On Tue, Jan 4, 2011 at 12:25, Alan Cox <alan lxorguk ukuu org uk> wrote:
> It would be like releasing a new car and then telling the buyer that the
> tires that are included aren't good enough but that's okay because they are
> free to go through the trouble of replacing them right after they take
> ownership. Modularity is not a feature; a good feature is a feature.

You wouldn't be a very good car salesman then would you ? In fact people
loathe and hate the lock-ins wired into cars.

Please do not be hyperbolic; we aren't locking anyone in to anything except, in this analogy, saying that putting a Hemi engine in a sub-compat is outside the scope of our design goals.
Plus of course the first
thing anyone does when they get into a car is umm

       Adjust the mirros
       Adjust the seats
       Adjust the music
       Adjust the airconditioning
       Adjust the satnav
       Fit random personal objects (modularity)

That's personalization, not customization, and is completely within the scope of will be implemented in GNOME 3: themes, backgrounds, localization, a11y, favorite launch items, etc. And has been said before, that's just the beginning: by 3.2 we hope to have a well-defined extension API so that even more *personalization* is possible.

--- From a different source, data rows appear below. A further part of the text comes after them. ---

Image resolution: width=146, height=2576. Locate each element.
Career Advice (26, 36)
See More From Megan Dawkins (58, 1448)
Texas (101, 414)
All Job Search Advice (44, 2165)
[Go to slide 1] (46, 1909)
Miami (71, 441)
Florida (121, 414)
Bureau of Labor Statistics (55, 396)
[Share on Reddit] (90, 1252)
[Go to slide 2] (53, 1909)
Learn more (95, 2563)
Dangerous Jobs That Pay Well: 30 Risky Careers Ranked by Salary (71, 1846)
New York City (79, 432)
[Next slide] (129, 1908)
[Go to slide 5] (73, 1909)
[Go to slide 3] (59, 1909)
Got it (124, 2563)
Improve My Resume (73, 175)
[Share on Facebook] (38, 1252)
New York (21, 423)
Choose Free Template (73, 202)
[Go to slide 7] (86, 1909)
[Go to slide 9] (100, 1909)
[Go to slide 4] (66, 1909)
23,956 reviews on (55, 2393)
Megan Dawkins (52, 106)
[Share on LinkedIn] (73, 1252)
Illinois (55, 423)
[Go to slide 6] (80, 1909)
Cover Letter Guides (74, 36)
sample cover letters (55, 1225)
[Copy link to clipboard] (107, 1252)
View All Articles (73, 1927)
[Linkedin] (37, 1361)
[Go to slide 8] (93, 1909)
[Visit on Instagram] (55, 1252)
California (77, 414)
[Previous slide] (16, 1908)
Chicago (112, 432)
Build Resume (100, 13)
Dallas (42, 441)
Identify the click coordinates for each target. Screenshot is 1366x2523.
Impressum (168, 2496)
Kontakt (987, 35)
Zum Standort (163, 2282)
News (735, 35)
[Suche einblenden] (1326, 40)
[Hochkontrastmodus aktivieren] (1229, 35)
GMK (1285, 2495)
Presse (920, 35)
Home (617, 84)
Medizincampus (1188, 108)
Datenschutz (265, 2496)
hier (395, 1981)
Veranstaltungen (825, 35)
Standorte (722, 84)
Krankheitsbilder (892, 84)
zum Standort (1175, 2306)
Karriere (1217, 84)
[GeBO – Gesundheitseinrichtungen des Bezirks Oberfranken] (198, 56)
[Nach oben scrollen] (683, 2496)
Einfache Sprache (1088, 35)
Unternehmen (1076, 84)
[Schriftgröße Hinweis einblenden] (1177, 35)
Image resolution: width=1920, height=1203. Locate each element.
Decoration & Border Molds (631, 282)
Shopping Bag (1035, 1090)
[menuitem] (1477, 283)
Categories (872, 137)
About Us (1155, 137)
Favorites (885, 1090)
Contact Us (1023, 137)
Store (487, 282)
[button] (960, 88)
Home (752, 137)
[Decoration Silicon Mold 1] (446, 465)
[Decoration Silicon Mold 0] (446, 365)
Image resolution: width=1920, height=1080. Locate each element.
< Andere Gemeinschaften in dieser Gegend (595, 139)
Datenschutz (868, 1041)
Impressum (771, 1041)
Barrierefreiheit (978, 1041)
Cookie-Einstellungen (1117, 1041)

"I'd like to use a random bluetooth hands free", "sorry our car is only
available with our official hands free option"

"radio", "ours only"

"satnav", "ours only"

"engine management", "ours only, DRM protected and we sued the other guys"

"I need snow tyres", "sorry we don't support snow tyres, you don't need

"I added go faster stripes" "You've voided the warranty"

The car market is such a mind-numbingly bad example, in fact it's the very
market whose abuse led the european union to pass legislation to limit
the power of "no reverse engineering" clauses, that later proved such a
good situation for software !

Fine, pick another analogy then. You got my point and now you're just going off on a rant about cars.
> If a user has to do a bunch of customization after installing to get
> a tolerable desktop experience, we have failed at design.

If the user can't then customise it to get a nice desktop experience to
suit their needs after that you've also failed. That of course cuts both
ways - it can have so much stuff you can't configure it.

You appear to have missed my point: if it's not a nice desktop experience to begin with, it's too late. We are working on *that*, not asking the user to do it for us.
The distros gather hardware info with permission from plenty of users so
they ought to be able to answer "what percentage of our users can run
this stuff".

"Anything newer than 5 years old." Though we started saying that last Spring so it's going to be 6 years old by the time we release this Spring--which is longer than I've kept any computer.
Not sure if they have enough data to do "what portion of our
users desktops can be seamlessly migrated - ie all the equivalents for
each applet exist and the settings can be mapped"

None, and that's a completely unrealistic expectation. We don't change the UI paradigm and expect things to behave as they always have; that would be by its very definition be the same paradigm.